As these cases demonstrate, though, there is considerable concern in the Jewish community that many of the more severe attacks against us don't get recorded as hate crimes (even if they are acknowledged as crimes). To take a striking example: the 2014 FBI hate crimes dataset records no instances of homicides stemming from antisemitic motivations. Why is that striking? Because 2014 was the year where a White Supremacist killed three people at a Kansas City-area JCC. While it was reported at the time that the suspect would face hate crimes charges, the offense apparently never made it into the FBI database.

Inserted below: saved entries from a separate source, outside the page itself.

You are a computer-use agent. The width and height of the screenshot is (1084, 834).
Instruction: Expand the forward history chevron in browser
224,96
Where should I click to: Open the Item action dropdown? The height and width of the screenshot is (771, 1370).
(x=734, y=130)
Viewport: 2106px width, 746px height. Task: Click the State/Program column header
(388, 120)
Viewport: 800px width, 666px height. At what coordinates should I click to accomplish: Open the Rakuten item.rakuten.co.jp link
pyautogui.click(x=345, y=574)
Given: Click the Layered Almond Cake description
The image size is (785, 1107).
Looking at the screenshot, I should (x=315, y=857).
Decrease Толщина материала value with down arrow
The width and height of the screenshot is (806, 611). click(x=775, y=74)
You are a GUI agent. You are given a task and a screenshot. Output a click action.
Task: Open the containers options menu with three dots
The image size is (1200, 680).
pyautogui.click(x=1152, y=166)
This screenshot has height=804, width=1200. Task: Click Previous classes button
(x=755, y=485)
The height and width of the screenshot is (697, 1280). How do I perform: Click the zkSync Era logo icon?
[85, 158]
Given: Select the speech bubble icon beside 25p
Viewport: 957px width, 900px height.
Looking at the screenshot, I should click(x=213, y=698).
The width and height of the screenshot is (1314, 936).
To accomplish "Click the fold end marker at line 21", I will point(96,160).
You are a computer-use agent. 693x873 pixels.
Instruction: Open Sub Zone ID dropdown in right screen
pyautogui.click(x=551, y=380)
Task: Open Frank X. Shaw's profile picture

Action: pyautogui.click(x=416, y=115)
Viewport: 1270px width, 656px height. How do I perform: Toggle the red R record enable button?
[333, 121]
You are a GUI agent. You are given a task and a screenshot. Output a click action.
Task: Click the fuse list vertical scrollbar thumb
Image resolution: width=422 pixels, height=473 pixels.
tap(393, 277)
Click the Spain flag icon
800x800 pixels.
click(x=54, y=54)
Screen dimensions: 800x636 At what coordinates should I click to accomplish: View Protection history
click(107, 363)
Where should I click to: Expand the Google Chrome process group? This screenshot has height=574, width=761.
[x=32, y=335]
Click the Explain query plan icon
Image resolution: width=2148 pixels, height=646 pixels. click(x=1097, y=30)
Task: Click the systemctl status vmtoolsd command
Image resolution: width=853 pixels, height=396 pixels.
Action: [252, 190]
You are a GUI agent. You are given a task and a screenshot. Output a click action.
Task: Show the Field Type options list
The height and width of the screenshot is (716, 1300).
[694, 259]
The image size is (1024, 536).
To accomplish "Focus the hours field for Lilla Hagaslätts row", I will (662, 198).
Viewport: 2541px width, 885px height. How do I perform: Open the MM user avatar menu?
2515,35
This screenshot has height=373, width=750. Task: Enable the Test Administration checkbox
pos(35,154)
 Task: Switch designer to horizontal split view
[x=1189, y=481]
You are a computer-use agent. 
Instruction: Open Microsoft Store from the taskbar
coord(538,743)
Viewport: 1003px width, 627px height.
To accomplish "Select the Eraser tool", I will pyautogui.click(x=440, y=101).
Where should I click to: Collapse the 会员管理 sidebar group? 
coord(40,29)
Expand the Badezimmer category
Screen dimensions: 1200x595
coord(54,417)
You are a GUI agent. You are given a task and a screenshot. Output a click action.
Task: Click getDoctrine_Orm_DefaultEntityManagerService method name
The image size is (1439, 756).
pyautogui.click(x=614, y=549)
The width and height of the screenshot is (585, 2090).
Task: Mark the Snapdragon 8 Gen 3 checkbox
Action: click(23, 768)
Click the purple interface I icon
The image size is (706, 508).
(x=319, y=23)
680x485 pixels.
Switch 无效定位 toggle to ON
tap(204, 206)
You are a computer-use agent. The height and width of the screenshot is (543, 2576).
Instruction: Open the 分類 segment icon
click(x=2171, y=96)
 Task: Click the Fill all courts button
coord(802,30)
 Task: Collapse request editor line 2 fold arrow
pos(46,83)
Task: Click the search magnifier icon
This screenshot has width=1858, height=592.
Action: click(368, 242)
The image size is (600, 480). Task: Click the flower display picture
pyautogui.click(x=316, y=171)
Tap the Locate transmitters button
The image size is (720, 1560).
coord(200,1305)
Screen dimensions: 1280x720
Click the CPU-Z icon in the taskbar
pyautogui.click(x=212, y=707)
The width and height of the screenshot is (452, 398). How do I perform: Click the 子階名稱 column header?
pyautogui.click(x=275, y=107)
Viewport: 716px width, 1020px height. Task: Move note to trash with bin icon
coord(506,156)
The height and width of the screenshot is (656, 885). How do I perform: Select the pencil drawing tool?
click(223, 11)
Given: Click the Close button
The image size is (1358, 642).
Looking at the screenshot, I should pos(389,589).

Again, the point here is that it isn't the case -- as some imply -- that the high levels of reported antisemitic violence is an artifact of the police being ready to jump on each and every incident which has even a whiff of antisemitic motivation. For Jews, like for anyone else, it can be a hard, uphill slog to even have severe violence against us acknowledged to be, and reported as, an incidence of hate.
Case #3 is actually two cases -- one of the Queens incidents mentioned above, and a Menorah vandalized in broad daylight in Cambridge, Massachusetts. In both cases, non-Jewish bystanders immediately came to the aid of the victimized Jewish community -- chasing away the attackers in Queens, helping put the Menorah back upright in Cambridge.
Here, we see a different sort of similarity between Jewish and non-Jewish hate crimes targets: For each, there are good people of all backgrounds, races, religions and creeds, who will stand up and do the right thing. Antisemitism is real, racism is real, Islamophobia is real, misogyny is real, homophobia is real -- all these things are real. But there are allies, and there are helpers. We're not alone. Thankfully, having friends who have our backs is another thing that Jews and non-Jews still have in common.